🤖 AI Summary
Current AI-driven electrocardiogram (ECG) analysis is hindered by low-quality annotations, limited data scale, and narrow clinical coverage. To address these limitations, we introduce CODE-II—the first large-scale, high-fidelity, real-world 12-lead ECG dataset, comprising 2.73 million expert-validated recordings spanning 66 clinically well-defined diagnostic categories. We propose a standardized diagnostic taxonomy and release two benchmark subsets: CODE-II-open (publicly available) and CODE-II-test (multi-expert blinded evaluation set), substantially enhancing model assessment rigor and reproducibility. Leveraging standardized annotation protocols and a pretraining–fine-tuning paradigm on CODE-II, our models achieve state-of-the-art performance on external benchmarks—including PTB-XL and CPSC 2018—outperforming models trained on larger but lower-quality datasets. CODE-II thus establishes a new foundation for robust, generalizable, and clinically relevant ECG interpretation.
📝 Abstract
Data-driven methods for electrocardiogram (ECG) interpretation are rapidly progressing. Large datasets have enabled advances in artificial intelligence (AI) based ECG analysis, yet limitations in annotation quality, size, and scope remain major challenges. Here we present CODE-II, a large-scale real-world dataset of 2,735,269 12-lead ECGs from 2,093,807 adult patients collected by the Telehealth Network of Minas Gerais (TNMG), Brazil. Each exam was annotated using standardized diagnostic criteria and reviewed by cardiologists.

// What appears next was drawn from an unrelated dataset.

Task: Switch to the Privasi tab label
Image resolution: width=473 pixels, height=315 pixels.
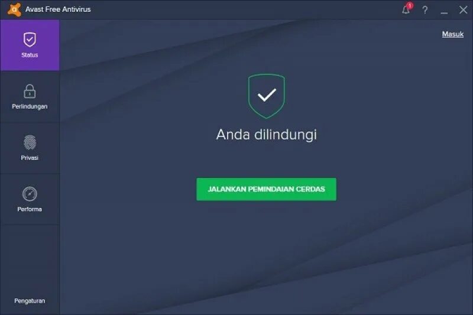Action: point(30,158)
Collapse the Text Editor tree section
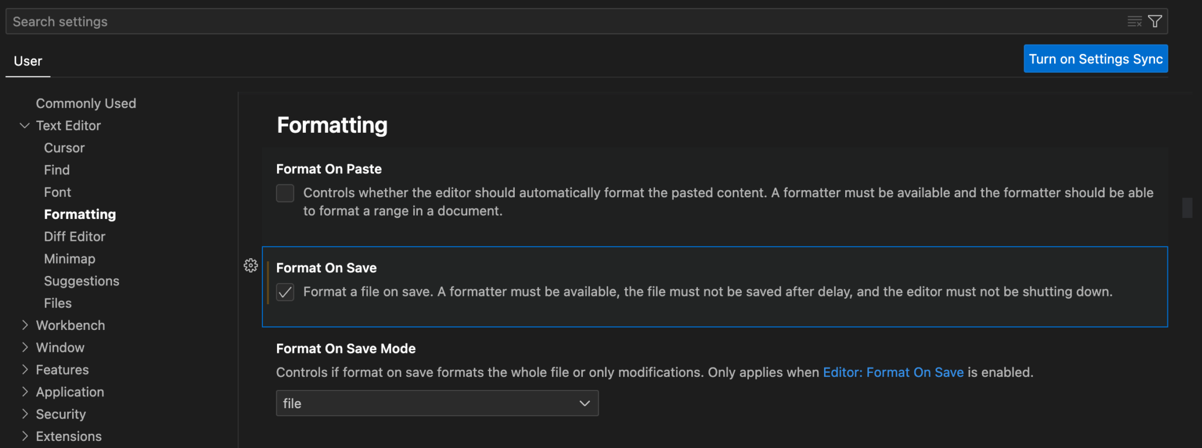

A defining feature of CODE-II is a set of 66 clinically meaningful diagnostic classes, developed with cardiologist input and routinely used in telehealth practice. We additionally provide an open available subset: CODE-II-open, a public subset of 15,000 patients, and the CODE-II-test, a non-overlapping set of 8,475 exams reviewed by multiple cardiologists for blinded evaluation. A neural network pre-trained on CODE-II achieved superior transfer performance on external benchmarks (PTB-XL and CPSC 2018) and outperformed alternatives trained on larger datasets.